## [Task]
Give the data again exactly as written, without any of its pictures.

Records contained in a dataset:
********

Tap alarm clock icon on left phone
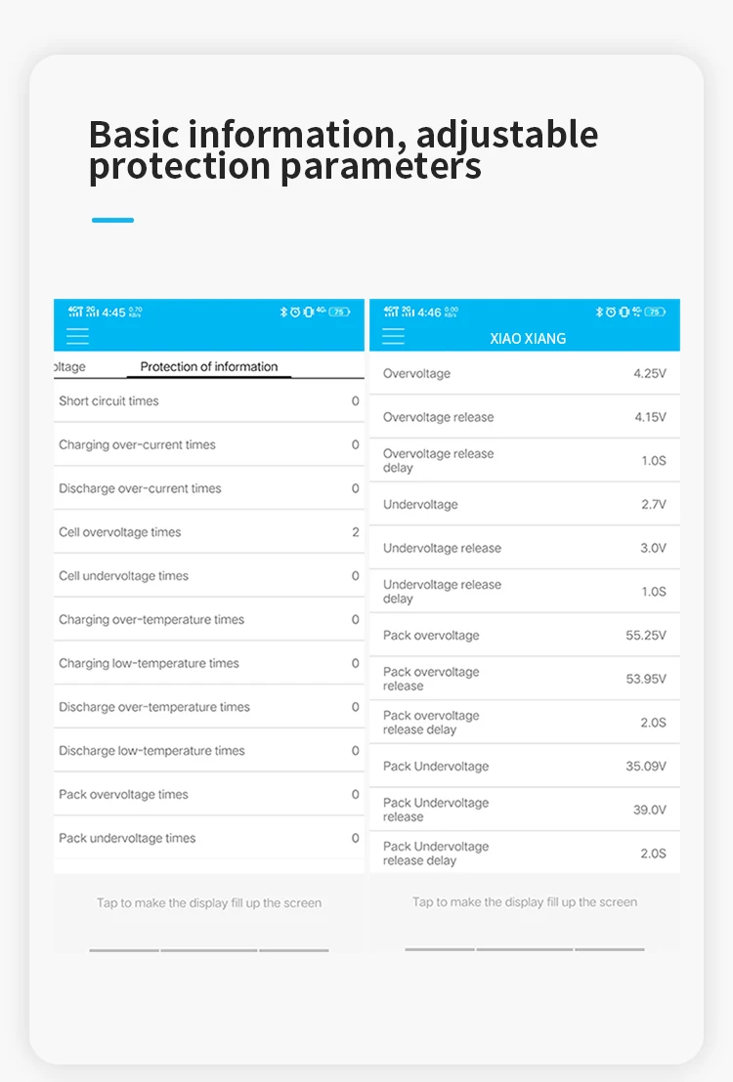The image size is (733, 1082). click(x=295, y=312)
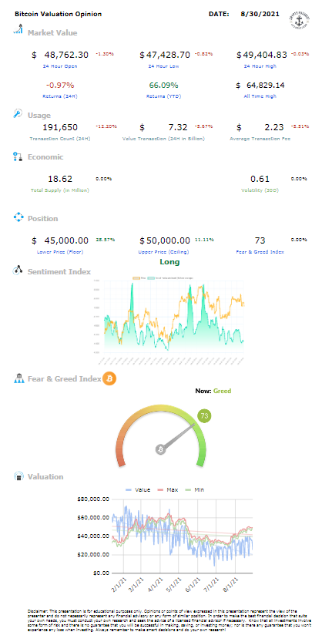Image resolution: width=332 pixels, height=642 pixels.
Task: Click the Returns (YTD) label
Action: point(164,96)
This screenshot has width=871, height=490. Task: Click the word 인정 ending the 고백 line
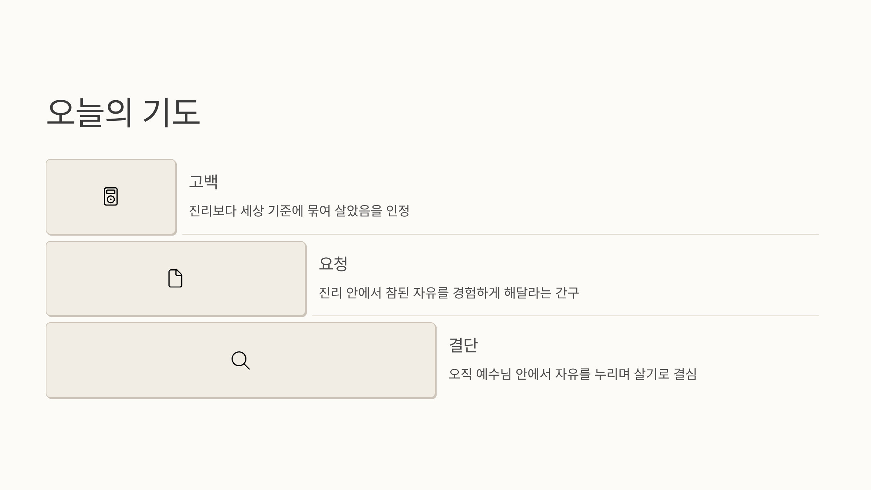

********

## [Reply to the task]
Tap alarm clock icon on left phone
The image size is (733, 1082). click(x=295, y=312)
Image resolution: width=332 pixels, height=642 pixels.
Task: Click the Returns (YTD) label
Action: point(164,96)
This screenshot has width=871, height=490. Task: Click the word 인정 ending the 고백 line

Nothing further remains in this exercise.